Huntingtin Aggregates in the Olfactory Bulb in Huntington’s Disease

Olfactory deficits are an early and prevalent non-motor symptom of Huntington’s disease (HD). In other neurodegenerative diseases where olfactory deficits occur, such as Alzheimer’s disease and Parkinson’s disease, pathological protein aggregates (tau, β-amyloid, α-synuclein) accumulate in the anterior olfactory nucleus (AON) of the olfactory bulb (OFB). Therefore, in this study we determined whether aggregates are also present in HD OFBs; 13 HD and five normal human OFBs were stained for mutant huntingtin (mHtt), tau, β-amyloid, TDP-43, and α-synuclein. Our results show that mHtt aggregates detected with 1F8 antibody are present within all HD OFBs, and mHtt aggregate load in the OFB does not correlate with Vonsattel grading scores.

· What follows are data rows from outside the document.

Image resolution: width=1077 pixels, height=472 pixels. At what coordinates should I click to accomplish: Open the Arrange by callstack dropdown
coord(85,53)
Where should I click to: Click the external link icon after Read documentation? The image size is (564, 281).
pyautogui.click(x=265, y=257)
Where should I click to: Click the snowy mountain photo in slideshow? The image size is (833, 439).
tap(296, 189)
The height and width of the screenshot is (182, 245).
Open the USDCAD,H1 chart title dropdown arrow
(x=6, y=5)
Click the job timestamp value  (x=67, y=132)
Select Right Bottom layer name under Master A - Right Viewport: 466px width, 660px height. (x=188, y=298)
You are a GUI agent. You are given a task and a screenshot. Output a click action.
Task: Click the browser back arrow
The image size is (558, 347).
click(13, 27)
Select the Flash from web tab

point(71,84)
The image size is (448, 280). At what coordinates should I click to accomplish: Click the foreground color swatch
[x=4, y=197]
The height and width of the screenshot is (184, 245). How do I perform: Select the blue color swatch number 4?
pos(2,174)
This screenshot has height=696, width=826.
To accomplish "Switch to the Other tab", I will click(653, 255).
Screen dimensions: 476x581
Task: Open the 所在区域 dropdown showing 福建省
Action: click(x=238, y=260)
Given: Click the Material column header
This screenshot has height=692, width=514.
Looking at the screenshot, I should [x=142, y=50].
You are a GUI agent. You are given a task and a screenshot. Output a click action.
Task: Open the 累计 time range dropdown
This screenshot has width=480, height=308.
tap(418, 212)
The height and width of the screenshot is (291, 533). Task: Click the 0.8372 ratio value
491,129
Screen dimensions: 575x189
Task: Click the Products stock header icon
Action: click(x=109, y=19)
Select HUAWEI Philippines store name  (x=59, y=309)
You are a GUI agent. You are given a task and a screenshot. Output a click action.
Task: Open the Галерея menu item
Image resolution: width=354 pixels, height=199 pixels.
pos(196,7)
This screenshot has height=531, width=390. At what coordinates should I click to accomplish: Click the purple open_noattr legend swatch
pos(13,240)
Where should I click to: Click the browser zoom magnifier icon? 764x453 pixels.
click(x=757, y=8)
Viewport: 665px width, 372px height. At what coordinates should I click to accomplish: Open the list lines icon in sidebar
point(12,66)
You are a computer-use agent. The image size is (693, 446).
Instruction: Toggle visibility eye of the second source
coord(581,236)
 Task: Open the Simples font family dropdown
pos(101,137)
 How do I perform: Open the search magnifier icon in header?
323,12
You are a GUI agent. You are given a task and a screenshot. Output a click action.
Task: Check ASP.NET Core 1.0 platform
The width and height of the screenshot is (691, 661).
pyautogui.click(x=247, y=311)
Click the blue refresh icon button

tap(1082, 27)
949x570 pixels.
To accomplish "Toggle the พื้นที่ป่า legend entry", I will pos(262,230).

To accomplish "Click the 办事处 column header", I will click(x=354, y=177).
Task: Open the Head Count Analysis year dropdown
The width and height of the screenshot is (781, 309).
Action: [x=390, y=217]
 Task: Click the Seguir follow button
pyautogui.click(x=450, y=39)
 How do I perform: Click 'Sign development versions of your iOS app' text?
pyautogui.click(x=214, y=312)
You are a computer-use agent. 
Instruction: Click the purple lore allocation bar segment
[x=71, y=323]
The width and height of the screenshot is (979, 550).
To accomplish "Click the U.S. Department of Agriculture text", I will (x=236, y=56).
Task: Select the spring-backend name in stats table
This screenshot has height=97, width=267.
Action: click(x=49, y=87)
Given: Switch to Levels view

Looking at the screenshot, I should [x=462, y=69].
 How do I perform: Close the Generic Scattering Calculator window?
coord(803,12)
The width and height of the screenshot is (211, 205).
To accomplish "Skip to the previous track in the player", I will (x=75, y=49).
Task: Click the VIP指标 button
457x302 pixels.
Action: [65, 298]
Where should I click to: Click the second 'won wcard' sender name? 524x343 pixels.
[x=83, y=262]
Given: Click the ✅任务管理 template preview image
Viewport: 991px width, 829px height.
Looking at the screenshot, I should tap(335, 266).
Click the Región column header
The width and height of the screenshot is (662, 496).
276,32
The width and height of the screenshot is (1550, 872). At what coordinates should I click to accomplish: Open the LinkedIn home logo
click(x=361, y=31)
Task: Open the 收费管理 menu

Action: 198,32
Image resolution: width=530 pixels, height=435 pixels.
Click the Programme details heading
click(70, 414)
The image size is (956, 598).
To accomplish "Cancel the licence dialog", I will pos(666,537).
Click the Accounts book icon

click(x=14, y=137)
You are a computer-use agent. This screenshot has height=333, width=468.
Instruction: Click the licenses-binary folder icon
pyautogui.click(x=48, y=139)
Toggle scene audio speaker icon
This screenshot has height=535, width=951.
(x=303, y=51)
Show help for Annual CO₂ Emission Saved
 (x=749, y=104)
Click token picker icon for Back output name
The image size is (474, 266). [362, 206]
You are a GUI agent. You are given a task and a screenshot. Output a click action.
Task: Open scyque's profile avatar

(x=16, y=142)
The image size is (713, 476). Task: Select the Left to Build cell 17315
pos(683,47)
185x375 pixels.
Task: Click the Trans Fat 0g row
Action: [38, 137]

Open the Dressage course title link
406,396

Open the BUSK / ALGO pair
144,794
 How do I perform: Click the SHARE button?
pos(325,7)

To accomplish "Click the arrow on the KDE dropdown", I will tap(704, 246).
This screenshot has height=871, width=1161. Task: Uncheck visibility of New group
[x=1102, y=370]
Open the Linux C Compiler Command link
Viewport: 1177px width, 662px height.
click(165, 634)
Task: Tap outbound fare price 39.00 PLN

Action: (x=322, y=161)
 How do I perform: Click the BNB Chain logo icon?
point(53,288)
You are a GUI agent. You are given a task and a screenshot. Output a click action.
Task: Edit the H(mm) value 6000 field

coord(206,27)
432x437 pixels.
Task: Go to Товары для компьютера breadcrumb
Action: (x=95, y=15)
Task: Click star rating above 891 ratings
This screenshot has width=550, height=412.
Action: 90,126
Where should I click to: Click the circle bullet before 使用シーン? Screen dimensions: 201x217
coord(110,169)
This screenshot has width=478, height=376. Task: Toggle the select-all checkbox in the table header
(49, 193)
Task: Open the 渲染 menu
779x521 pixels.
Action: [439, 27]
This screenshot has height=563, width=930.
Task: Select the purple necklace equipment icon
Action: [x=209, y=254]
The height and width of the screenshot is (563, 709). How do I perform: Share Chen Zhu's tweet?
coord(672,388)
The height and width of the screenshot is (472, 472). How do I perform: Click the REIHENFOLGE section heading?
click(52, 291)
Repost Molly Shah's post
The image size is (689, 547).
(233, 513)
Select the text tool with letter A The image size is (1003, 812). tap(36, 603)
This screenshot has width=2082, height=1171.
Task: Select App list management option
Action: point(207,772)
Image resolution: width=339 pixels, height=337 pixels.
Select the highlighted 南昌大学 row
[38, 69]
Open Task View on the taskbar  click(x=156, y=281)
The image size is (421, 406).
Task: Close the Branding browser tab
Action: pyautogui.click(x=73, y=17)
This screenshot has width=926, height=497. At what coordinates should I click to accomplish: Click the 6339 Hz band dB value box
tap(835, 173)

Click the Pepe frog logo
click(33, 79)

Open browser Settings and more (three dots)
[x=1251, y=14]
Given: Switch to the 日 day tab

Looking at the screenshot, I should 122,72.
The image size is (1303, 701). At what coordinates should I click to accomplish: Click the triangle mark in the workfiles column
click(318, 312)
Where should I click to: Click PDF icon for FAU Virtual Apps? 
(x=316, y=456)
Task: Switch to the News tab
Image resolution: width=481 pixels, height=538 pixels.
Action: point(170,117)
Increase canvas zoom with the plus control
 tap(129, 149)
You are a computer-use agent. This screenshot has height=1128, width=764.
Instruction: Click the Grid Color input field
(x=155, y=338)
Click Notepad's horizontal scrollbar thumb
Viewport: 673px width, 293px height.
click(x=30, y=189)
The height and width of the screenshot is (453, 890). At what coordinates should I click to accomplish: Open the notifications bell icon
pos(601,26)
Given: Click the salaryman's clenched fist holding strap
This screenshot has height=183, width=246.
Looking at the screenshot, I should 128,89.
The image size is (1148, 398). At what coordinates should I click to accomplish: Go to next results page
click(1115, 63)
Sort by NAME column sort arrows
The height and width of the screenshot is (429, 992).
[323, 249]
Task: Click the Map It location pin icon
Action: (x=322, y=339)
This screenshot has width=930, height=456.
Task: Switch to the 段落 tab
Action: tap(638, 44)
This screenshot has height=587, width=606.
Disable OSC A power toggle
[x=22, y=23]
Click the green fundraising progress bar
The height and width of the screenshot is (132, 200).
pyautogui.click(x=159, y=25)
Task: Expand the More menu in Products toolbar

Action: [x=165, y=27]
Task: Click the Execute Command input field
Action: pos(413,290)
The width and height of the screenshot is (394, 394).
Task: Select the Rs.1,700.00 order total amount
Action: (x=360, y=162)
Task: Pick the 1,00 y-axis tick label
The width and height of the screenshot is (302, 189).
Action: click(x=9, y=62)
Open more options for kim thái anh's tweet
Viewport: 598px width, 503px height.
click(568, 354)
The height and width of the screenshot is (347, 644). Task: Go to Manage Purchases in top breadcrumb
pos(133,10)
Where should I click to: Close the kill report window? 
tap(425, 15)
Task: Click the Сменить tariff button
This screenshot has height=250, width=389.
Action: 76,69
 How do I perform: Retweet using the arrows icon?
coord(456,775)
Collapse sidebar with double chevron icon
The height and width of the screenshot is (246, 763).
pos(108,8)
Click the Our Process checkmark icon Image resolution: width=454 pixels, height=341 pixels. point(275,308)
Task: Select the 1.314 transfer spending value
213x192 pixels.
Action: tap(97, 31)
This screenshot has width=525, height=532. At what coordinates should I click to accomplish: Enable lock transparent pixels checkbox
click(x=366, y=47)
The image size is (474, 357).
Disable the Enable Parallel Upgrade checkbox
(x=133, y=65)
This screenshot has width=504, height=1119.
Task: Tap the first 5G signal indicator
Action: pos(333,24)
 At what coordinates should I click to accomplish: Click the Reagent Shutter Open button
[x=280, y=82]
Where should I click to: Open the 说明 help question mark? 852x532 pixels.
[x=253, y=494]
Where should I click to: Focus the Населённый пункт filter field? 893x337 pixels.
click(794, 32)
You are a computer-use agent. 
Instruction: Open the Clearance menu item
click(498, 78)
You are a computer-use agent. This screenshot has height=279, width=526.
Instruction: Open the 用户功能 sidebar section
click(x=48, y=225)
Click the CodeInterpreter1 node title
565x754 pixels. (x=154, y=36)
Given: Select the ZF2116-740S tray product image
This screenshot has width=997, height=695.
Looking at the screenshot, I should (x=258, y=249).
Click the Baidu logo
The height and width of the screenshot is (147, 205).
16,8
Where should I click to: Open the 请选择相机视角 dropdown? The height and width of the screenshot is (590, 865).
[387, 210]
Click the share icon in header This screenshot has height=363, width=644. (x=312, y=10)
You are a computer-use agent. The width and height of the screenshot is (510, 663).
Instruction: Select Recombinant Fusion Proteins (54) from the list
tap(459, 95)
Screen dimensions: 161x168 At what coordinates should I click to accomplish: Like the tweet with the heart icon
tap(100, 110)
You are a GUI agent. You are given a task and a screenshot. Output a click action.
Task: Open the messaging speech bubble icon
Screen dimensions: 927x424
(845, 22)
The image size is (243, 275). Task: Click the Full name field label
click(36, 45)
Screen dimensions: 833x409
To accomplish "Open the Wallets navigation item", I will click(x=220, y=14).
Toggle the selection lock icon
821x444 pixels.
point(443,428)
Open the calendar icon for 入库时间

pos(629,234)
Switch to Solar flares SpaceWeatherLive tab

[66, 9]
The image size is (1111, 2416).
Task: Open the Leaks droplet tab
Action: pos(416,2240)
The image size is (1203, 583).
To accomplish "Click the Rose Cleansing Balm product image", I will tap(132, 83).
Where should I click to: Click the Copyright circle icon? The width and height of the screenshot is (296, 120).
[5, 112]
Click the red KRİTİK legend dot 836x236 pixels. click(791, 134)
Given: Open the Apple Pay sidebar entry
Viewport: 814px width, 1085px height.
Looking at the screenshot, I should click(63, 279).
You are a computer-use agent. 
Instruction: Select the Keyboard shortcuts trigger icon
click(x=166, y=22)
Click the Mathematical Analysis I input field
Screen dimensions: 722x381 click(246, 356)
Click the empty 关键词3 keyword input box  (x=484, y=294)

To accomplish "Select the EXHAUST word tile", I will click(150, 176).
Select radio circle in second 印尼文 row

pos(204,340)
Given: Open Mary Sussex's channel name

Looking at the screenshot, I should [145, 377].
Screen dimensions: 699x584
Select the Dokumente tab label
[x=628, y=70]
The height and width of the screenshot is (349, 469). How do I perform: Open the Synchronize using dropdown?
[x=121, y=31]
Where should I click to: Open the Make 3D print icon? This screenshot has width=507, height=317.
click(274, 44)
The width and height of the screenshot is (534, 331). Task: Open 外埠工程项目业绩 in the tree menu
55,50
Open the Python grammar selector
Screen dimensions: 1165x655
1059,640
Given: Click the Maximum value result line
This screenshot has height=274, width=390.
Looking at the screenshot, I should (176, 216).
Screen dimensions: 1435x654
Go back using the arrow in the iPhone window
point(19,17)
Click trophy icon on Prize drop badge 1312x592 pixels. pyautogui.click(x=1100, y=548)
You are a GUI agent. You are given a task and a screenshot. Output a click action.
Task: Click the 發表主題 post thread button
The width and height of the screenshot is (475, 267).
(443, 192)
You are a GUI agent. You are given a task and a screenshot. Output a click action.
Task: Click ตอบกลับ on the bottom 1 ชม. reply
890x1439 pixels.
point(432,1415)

The majority of the aggregates were located in the AON and in similar abundance in each anatomical segment of the AON. No mHtt aggregates were found in controls; 31% of HD cases also contained tau neurofibrillary tangles within the AON. This work demonstrates HD pathology in the OFB and indicates that disease-specific protein aggregation in the AON is a common feature of neurodegenerative diseases that show olfactory deficits.